La Chambre ad hoc du T.A.S. a statué sur un litige portant sur un fait au centre même de l'activité sportive, soit sur l'application d'une règle de jeu au sens le plus strict de ce terme. Ce faisant, la Chambre ad hoc a montré le chemin que l'on souhaite voir prendre tout tribunal dans les litiges du monde du sport. Ce panel de juristes, proche du droit mais également des milieux sportifs, a pris le parti de la doctrine récente et a admis que des intérêts juridiquement protégés sont en cause dans les litiges du monde du sport.

Cette prise de position doit être approuvée. L'activité sportive, notamment au niveau du sport de compétition, ne se distingue pas d'autres activités de l'homme par un hypothétique manque d'enjeux, bien au contraire. Elle mérite donc la même protection juridique.

La sentence de la Chambre ad hoc a, en outre, le mérite de démontrer que l'intervention du droit dans le sport ne mène pas inexorablement soit à une situation impraticable pour les tribunaux, soit à la "mort du sport"
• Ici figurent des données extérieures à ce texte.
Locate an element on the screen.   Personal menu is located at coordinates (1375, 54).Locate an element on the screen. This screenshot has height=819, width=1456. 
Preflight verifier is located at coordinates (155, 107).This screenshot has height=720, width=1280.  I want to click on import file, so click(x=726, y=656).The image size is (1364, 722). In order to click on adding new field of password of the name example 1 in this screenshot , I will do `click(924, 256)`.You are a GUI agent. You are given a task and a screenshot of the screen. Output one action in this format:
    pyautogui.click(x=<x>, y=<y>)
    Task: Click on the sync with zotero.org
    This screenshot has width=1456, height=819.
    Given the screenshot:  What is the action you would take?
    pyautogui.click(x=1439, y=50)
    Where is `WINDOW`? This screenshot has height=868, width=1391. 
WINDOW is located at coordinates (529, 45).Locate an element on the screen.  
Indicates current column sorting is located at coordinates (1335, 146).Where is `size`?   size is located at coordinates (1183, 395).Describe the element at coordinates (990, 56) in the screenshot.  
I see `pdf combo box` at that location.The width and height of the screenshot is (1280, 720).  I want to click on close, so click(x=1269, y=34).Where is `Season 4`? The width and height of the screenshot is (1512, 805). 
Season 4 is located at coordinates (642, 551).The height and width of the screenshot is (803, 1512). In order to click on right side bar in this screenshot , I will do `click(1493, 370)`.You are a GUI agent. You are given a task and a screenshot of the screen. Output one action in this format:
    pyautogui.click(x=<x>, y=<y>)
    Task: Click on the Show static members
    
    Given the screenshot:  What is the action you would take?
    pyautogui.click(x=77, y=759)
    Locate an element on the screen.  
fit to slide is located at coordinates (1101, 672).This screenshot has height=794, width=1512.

comme certains ont pu l'affirmer. A l'instar de toute autre association, l'association sportive, sous toutes ses formes, dispose d'un pouvoir discrétionnaire et, partant, d'une marge d'appréciation. Cette sphère réservée sera respectée par le juge dans le cadre de son examen. Tant dans la procédure que dans la décision au fond, il sera ainsi tenu compte des spécificités de l'activité sportive et des intérêts de toutes les parties en cause.

Il s'agit là d'une exigence du droit. Le juge arbitral ou ordinaire ne saurait en revanche tolérer l'arbitraire et l'illicite.

La solution adoptée par la Chambre ad hoc étant à la fois praticable et conforme au droit, elle présente un intérêt indéniable pour les développements futurs de la pratique arbitrale et de la jurisprudence étatique.